Give back the entries in full, exactly as they are written.
-- Opening Marker --
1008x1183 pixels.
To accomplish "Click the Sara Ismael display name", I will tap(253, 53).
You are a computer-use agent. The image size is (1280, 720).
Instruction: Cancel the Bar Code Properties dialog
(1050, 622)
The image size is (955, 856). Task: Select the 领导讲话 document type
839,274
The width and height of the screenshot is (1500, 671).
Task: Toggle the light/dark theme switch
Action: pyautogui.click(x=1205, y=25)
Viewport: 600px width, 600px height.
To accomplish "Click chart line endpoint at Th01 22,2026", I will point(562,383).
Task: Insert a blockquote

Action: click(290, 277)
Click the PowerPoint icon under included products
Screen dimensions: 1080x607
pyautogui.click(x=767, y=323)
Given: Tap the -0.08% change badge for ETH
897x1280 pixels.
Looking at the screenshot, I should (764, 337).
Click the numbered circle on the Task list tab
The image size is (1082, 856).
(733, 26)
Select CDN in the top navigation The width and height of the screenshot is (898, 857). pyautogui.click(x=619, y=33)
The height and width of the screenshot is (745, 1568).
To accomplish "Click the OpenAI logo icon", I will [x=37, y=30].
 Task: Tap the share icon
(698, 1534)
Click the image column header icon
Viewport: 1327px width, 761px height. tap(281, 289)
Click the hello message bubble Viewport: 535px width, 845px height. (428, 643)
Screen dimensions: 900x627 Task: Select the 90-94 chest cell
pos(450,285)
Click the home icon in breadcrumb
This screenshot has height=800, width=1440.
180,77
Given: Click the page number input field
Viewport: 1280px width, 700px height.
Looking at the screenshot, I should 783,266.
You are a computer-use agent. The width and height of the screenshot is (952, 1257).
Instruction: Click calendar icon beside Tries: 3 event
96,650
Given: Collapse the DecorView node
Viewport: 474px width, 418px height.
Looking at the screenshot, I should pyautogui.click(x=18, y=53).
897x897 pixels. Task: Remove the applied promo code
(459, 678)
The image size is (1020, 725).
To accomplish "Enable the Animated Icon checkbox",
-- Closing Marker --
▶ TASK OUTPUT:
1008x1183 pixels.
To accomplish "Click the Sara Ismael display name", I will tap(253, 53).
You are a computer-use agent. The image size is (1280, 720).
Instruction: Cancel the Bar Code Properties dialog
(1050, 622)
The image size is (955, 856). Task: Select the 领导讲话 document type
839,274
The width and height of the screenshot is (1500, 671).
Task: Toggle the light/dark theme switch
Action: pyautogui.click(x=1205, y=25)
Viewport: 600px width, 600px height.
To accomplish "Click chart line endpoint at Th01 22,2026", I will point(562,383).
Task: Insert a blockquote

Action: click(290, 277)
Click the PowerPoint icon under included products
Screen dimensions: 1080x607
pyautogui.click(x=767, y=323)
Given: Tap the -0.08% change badge for ETH
897x1280 pixels.
Looking at the screenshot, I should (764, 337).
Click the numbered circle on the Task list tab
The image size is (1082, 856).
(733, 26)
Select CDN in the top navigation The width and height of the screenshot is (898, 857). pyautogui.click(x=619, y=33)
The height and width of the screenshot is (745, 1568).
To accomplish "Click the OpenAI logo icon", I will [x=37, y=30].
 Task: Tap the share icon
(698, 1534)
Click the image column header icon
Viewport: 1327px width, 761px height. tap(281, 289)
Click the hello message bubble Viewport: 535px width, 845px height. (428, 643)
Screen dimensions: 900x627 Task: Select the 90-94 chest cell
pos(450,285)
Click the home icon in breadcrumb
This screenshot has height=800, width=1440.
180,77
Given: Click the page number input field
Viewport: 1280px width, 700px height.
Looking at the screenshot, I should 783,266.
You are a computer-use agent. The width and height of the screenshot is (952, 1257).
Instruction: Click calendar icon beside Tries: 3 event
96,650
Given: Collapse the DecorView node
Viewport: 474px width, 418px height.
Looking at the screenshot, I should pyautogui.click(x=18, y=53).
897x897 pixels. Task: Remove the applied promo code
(459, 678)
The image size is (1020, 725).
To accomplish "Enable the Animated Icon checkbox",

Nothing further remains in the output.